25 factures datées entre le 29/01/2016 et le 30/03/2022 et adressées à plusieurs clients en Allemagne (dans des villes telles que Ahaus, Hambourg, Lingen et Ochtrup). Toutes les factures contiennent un produit dénommé «Bastard Cola». Bien que les prix aient été effacés des factures, les montants pertinents pour ce produit correspondent à 3 140 emballages et au moins à 40 860 bouteilles, en tenant compte uniquement des factures datées de la période pertinente. La langue utilisée est l’allemand.

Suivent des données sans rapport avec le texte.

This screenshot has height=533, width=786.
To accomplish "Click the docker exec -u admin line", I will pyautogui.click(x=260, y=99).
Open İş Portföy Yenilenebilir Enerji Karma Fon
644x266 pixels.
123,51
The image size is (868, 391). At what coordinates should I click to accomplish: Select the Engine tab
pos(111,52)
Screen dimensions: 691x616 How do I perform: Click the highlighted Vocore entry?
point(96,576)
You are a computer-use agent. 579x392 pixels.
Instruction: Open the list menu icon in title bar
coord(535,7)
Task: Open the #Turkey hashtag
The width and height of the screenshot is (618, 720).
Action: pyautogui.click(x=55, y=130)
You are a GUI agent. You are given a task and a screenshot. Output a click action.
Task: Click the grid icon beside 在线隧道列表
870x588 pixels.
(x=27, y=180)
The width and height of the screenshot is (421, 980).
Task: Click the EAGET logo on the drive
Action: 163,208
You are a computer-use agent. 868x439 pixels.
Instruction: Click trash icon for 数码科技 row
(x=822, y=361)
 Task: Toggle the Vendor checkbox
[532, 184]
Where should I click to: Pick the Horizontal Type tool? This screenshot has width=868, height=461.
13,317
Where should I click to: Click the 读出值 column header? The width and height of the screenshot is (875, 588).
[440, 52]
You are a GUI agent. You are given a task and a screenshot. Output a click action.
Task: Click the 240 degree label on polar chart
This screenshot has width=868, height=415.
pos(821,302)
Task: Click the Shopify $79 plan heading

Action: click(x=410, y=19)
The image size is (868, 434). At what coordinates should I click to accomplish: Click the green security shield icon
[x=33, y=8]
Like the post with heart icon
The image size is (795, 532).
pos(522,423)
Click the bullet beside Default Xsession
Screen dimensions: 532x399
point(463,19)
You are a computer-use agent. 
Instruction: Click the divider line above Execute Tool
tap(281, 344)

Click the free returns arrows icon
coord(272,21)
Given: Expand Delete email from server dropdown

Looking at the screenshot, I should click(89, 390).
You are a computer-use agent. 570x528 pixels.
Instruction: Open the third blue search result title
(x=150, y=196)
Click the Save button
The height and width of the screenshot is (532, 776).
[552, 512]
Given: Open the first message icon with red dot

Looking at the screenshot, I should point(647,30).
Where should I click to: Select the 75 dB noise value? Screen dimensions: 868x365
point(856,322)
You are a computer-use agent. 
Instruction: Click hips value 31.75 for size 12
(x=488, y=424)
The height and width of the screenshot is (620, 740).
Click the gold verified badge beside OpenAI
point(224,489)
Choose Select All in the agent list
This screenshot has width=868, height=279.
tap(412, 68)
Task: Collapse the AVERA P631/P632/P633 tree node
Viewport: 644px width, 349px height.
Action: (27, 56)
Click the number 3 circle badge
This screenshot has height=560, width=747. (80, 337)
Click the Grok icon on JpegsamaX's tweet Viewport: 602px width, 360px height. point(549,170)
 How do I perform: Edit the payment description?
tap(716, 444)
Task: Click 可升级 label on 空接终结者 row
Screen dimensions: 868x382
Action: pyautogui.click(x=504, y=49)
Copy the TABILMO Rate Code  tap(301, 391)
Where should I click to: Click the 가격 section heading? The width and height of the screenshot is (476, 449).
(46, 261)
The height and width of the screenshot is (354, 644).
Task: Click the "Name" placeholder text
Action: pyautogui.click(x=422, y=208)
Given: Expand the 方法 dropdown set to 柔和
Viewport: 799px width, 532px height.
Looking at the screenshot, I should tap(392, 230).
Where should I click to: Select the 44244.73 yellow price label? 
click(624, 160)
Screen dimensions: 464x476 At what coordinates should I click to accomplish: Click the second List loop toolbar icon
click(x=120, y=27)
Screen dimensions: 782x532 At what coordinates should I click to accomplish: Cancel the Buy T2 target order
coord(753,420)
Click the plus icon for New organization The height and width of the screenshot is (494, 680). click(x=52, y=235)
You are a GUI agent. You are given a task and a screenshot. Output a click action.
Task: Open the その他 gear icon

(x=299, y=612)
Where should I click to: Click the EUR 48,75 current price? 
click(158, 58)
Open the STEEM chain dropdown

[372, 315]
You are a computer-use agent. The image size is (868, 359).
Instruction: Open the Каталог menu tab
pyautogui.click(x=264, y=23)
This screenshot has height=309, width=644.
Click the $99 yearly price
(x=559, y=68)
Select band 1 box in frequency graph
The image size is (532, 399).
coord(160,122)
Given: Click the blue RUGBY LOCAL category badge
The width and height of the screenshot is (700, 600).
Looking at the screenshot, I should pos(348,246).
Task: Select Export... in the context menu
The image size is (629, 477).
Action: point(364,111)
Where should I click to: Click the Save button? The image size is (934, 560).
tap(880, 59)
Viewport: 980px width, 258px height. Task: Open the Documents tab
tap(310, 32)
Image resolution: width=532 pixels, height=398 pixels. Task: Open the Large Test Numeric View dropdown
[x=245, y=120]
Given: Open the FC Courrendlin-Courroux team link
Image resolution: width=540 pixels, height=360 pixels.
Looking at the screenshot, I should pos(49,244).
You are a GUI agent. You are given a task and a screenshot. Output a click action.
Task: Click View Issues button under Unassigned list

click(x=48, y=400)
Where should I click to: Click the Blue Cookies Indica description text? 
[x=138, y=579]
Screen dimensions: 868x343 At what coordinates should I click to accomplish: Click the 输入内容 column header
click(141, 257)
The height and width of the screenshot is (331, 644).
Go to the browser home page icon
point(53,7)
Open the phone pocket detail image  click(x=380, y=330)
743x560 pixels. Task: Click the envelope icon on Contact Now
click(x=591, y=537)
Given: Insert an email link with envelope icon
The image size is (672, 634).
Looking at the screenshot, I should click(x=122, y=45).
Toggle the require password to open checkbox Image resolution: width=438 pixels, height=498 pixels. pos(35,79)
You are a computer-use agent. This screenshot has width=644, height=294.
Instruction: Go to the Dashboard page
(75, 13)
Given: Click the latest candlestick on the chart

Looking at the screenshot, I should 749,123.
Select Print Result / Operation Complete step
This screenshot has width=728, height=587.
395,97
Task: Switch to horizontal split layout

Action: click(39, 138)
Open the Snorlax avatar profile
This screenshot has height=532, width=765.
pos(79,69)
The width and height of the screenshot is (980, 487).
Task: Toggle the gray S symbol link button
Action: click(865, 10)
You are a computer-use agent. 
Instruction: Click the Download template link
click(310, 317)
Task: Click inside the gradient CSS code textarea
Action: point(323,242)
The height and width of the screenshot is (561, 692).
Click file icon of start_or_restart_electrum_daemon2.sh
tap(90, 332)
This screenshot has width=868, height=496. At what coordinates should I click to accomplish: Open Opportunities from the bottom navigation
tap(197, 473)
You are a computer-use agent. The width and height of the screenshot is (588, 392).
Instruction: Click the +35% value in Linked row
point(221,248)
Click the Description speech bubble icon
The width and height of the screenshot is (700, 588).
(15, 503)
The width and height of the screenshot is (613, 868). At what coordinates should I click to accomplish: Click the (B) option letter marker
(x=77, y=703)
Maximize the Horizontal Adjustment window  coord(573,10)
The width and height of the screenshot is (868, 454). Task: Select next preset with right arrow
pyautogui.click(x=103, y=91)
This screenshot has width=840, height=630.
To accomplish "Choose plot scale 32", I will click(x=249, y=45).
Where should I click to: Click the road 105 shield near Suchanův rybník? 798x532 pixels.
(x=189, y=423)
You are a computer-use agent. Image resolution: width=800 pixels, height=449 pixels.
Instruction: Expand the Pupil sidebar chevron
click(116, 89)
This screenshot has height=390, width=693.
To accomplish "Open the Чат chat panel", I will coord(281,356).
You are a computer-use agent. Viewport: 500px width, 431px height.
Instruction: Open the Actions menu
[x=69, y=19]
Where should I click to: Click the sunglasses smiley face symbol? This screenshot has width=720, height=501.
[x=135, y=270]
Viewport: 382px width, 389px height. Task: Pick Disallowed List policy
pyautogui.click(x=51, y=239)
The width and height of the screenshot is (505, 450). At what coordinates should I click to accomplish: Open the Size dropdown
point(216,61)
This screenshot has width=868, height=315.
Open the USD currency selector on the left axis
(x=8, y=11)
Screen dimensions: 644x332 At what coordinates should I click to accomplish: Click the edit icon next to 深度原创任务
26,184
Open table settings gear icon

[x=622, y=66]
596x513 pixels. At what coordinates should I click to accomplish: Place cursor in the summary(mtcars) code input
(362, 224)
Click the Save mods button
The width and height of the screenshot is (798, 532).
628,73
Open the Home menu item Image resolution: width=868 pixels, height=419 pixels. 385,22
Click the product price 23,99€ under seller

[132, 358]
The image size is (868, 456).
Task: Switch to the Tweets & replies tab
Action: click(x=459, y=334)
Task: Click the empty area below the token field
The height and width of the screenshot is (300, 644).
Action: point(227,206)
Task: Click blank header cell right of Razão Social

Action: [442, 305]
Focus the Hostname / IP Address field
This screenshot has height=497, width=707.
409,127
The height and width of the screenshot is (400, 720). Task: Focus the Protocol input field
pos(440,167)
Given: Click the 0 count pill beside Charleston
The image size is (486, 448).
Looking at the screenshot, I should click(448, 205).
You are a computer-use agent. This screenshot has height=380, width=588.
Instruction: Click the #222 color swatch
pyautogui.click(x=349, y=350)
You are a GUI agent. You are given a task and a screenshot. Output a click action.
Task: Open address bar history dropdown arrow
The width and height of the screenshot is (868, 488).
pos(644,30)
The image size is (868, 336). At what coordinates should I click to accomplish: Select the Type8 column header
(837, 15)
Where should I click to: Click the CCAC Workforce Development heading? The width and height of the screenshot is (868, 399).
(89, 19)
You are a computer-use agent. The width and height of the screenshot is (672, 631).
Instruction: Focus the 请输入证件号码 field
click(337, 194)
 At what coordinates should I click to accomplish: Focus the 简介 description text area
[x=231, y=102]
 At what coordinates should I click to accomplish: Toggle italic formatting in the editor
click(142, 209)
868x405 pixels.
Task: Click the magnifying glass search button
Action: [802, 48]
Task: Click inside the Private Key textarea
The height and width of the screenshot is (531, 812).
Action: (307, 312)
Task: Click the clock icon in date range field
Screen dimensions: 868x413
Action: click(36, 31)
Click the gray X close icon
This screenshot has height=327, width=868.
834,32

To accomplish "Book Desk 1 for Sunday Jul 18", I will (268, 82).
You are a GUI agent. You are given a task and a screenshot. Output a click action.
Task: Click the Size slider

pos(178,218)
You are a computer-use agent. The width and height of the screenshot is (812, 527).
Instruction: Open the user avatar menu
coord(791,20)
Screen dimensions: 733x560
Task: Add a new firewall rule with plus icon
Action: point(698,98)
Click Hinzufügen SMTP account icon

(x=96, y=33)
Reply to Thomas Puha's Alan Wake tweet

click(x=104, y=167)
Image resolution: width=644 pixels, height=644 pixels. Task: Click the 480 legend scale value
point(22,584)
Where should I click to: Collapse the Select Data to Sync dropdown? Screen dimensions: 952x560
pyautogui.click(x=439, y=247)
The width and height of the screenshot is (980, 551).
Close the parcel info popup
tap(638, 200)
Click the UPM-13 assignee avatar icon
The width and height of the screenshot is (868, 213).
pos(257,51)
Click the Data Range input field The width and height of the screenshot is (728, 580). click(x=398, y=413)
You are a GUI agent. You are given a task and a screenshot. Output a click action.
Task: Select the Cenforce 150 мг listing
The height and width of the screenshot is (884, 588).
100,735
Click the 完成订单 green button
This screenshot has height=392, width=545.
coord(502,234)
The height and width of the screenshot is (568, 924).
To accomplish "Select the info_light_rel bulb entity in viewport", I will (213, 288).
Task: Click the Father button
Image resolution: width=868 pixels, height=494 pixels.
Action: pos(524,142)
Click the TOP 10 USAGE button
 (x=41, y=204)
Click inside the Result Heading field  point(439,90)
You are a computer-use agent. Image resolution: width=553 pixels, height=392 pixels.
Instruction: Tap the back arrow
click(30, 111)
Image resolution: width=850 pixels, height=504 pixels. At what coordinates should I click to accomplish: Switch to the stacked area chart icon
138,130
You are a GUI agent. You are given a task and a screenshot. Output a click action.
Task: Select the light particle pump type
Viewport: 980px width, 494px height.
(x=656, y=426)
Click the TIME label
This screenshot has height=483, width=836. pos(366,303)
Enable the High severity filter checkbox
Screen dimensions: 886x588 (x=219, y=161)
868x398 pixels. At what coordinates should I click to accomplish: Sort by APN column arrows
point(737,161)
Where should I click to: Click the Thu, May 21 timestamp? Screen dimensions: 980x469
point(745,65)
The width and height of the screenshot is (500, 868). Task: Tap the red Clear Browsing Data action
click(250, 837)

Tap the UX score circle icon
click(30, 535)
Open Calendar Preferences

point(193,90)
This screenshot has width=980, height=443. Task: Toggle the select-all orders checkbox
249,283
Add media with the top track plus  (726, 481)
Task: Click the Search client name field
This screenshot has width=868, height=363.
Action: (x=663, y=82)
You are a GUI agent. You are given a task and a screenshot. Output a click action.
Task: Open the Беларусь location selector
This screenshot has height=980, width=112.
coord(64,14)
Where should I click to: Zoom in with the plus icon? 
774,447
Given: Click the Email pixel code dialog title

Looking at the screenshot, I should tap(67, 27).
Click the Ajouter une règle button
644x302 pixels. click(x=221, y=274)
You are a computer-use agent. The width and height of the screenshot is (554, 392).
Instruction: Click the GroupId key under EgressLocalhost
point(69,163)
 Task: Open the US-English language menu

Appréciation des preuves de l’usage
La Cour de justice a considéré qu’une marque fait l’objet d’un «usage sérieux» lorsqu’elle est utilisée, conformément à sa fonction essentielle qui est de garantir l’identité d’origine des produits ou des services pour lesquels elle est enregistrée, aux fins de créer ou de conserver un débouché pour ces produits ou services. L’usage sérieux ne fait pas référence à un usage effectué à titre symbolique, aux seules fins du maintien des droits conférés par la marque. De plus, la condition relative à l’usage sérieux de la marque exige que celle-ci, telle qu’elle est protégée dans le territoire pertinent, soit utilisée publiquement et vers l’extérieur (11/03/2003,-40/01, Minimax, EU:C:2003:145; 12/03/2003, T-174/01, Silk Cocoon/COCOON, EU:T:2003:68).
Les indications et les preuves concernant l’usage sérieux d’une marque doivent établir le lieu, la durée, l’ importance et la nature de l’usage qui a été fait de la marque pour les produits pour lesquels elle est enregistrée.
Ces conditions de preuve de l’usage sont cumulatives (05/10/2010,-92/09, STRATEGI/Stratégies, EU:T:2010:424, § 43). Cela signifie que l’opposant est tenu non seulement d’indiquer, mais aussi de prouver chacune de ces exigences.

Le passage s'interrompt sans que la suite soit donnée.